WHAT YOU WILL DO - Pick out every line below that contains the string "icon" and copy each one in full.

DATA FOR THIS TASK -
☆ ☆ ☆ ☆ ☆ ☆ ☆

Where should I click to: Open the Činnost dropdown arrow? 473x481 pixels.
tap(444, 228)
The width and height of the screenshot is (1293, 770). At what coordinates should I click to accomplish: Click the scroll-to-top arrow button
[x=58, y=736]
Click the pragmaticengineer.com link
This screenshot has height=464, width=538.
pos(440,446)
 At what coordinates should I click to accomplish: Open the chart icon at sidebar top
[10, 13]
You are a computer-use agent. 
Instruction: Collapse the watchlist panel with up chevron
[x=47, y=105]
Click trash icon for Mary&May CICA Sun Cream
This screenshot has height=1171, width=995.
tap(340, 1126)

☆ ☆ ☆ ☆ ☆ ☆ ☆

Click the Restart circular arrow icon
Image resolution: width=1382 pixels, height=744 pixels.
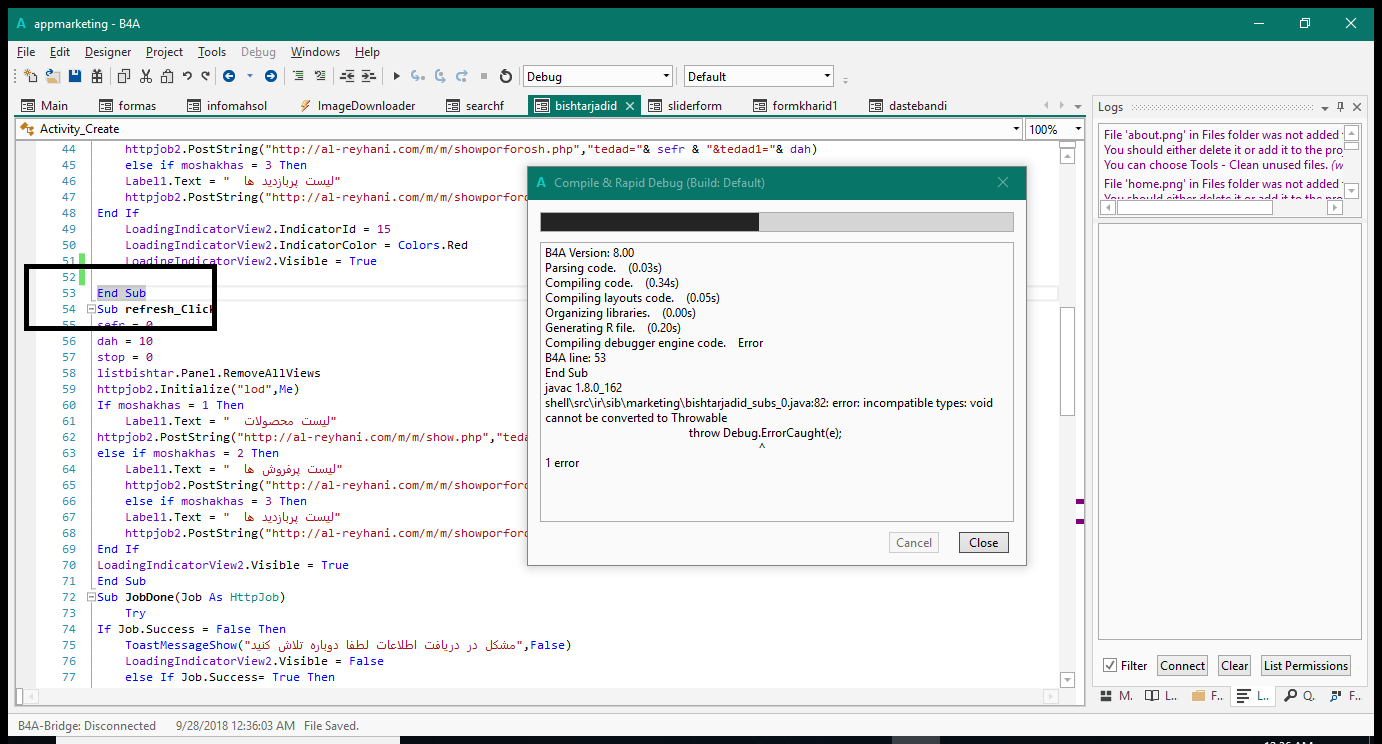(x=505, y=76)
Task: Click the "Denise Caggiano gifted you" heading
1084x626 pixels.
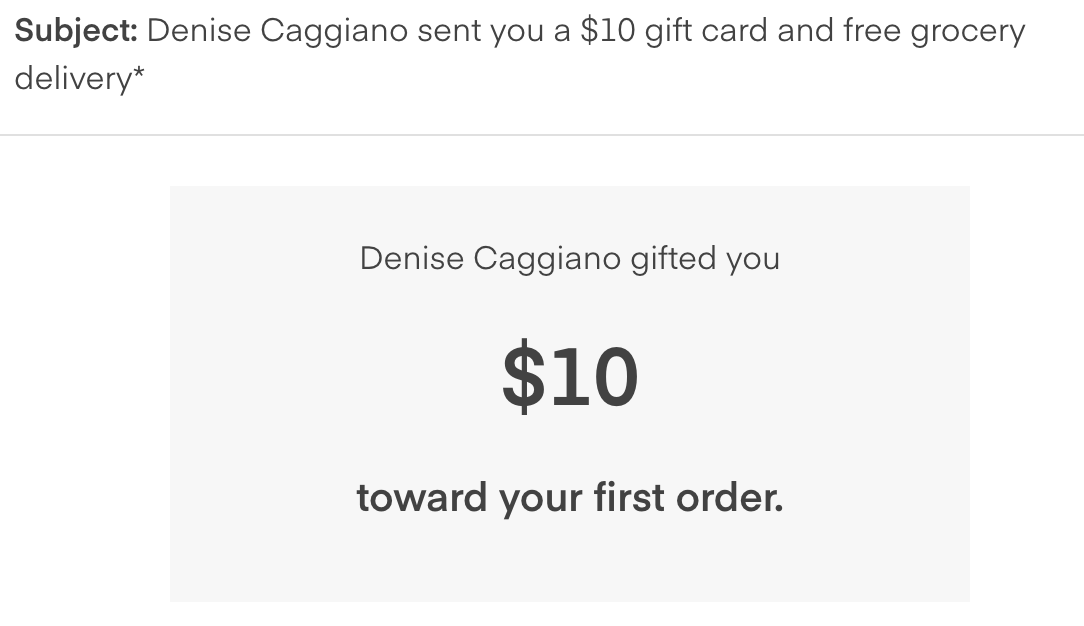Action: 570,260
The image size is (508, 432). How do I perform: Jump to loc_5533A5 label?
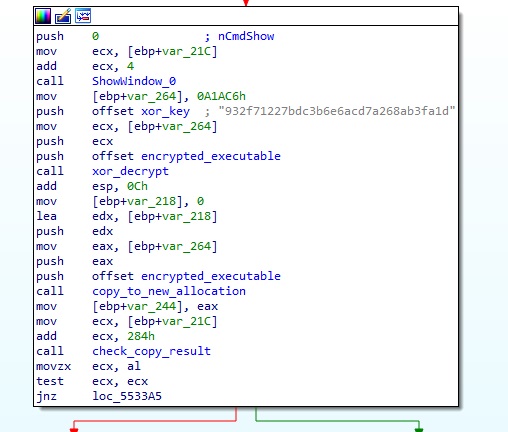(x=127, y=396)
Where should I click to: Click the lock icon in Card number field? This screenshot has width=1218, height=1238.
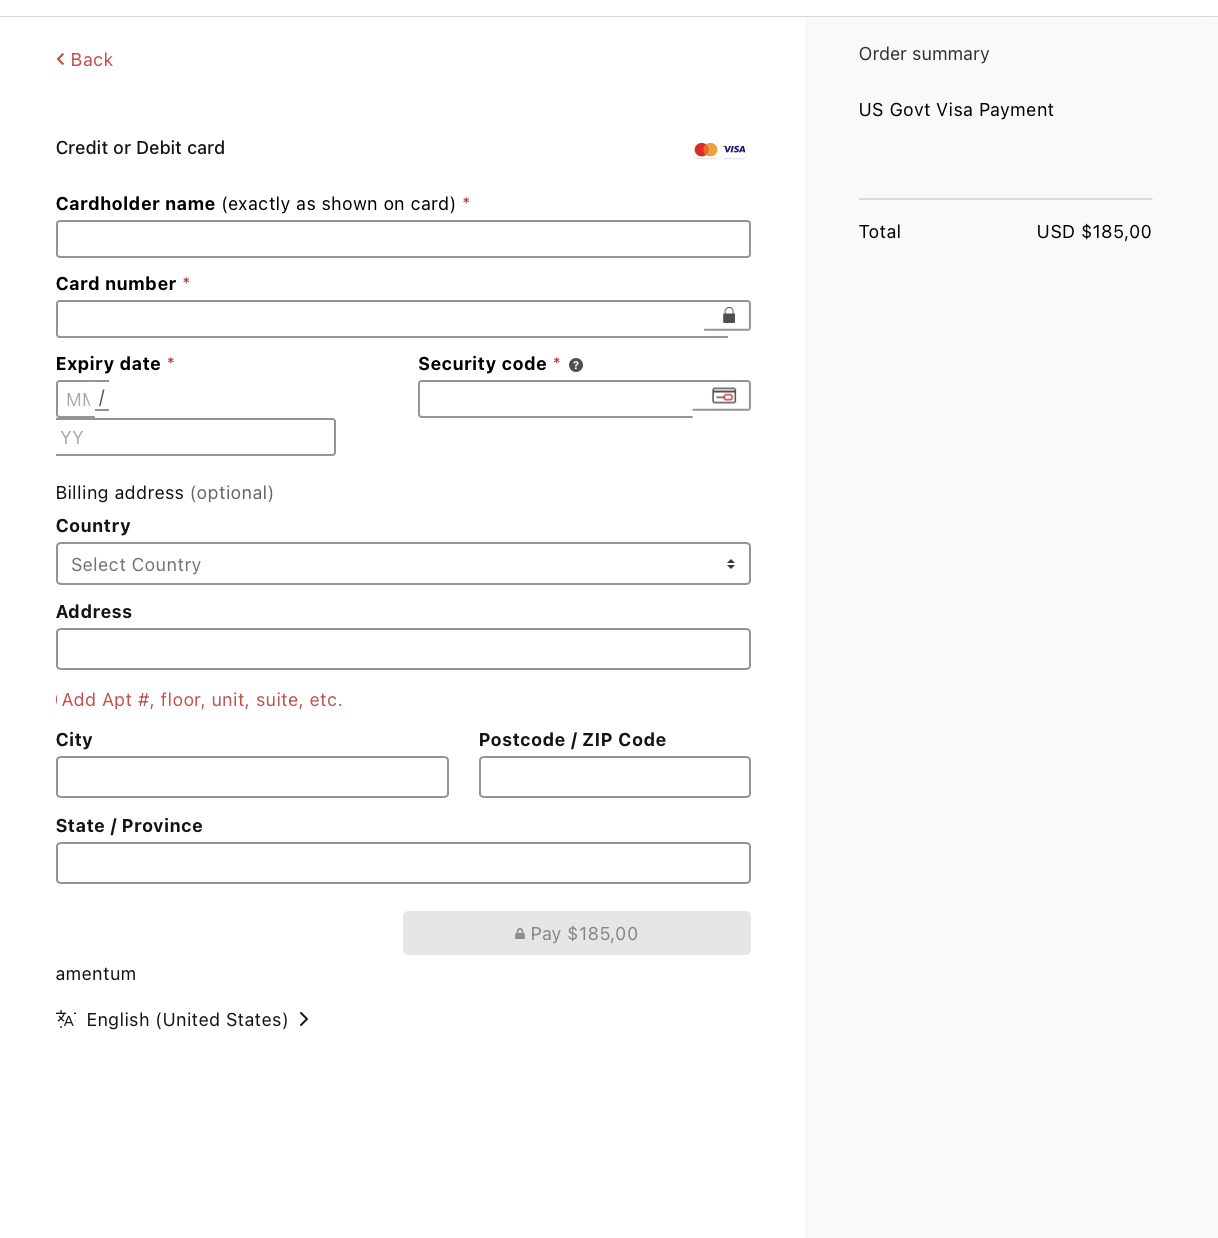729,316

☆ ☆ ☆ ☆ ☆ ☆ ☆

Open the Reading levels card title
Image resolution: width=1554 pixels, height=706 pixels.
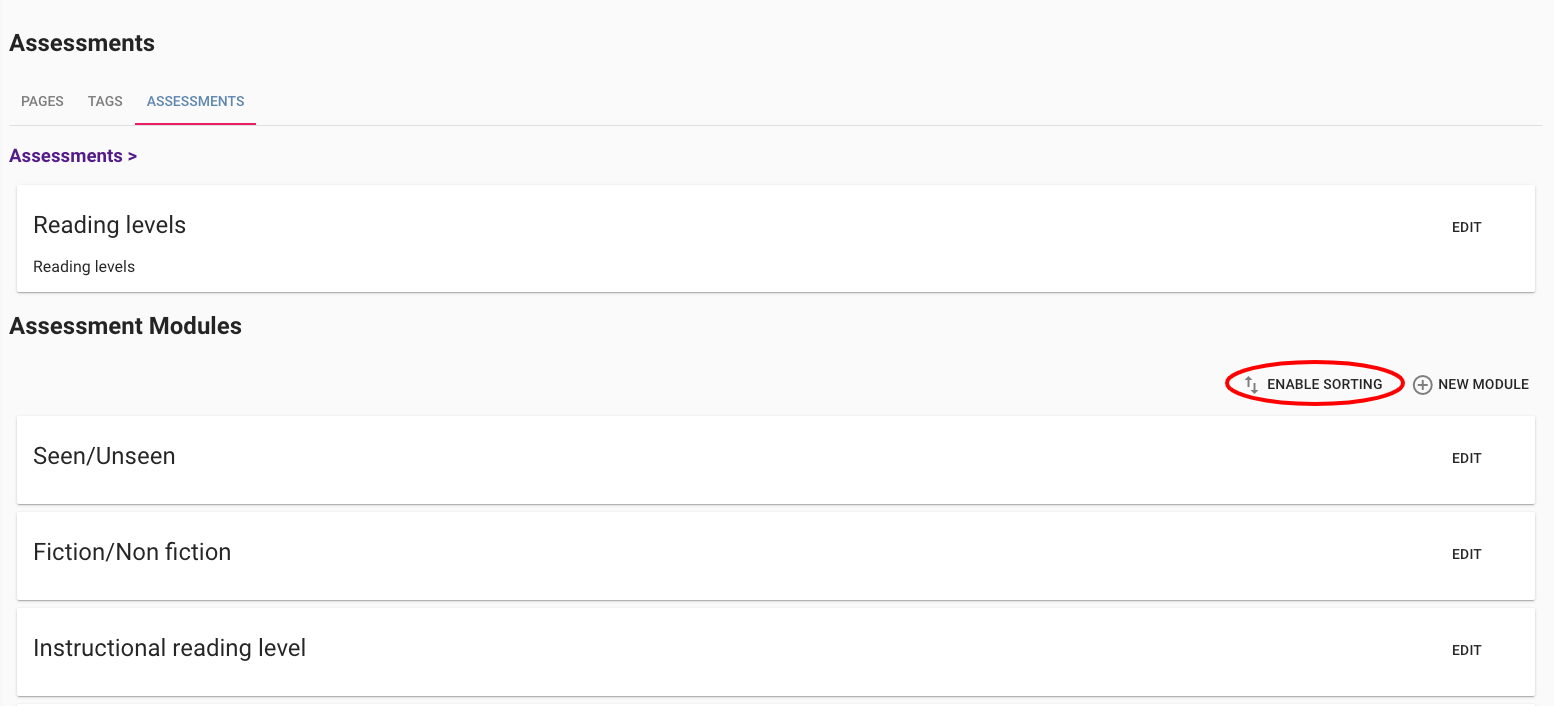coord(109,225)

☆ ☆ ☆ ☆ ☆ ☆ ☆

RESULT OF THE TASK -
 At what coordinates should I click to accomplish: Open the chart icon at sidebar top
Click trash icon for Mary&May CICA Sun Cream
Click the Restart circular arrow icon
Where should I click to: Click the lock icon in Card number field? This screenshot has width=1218, height=1238.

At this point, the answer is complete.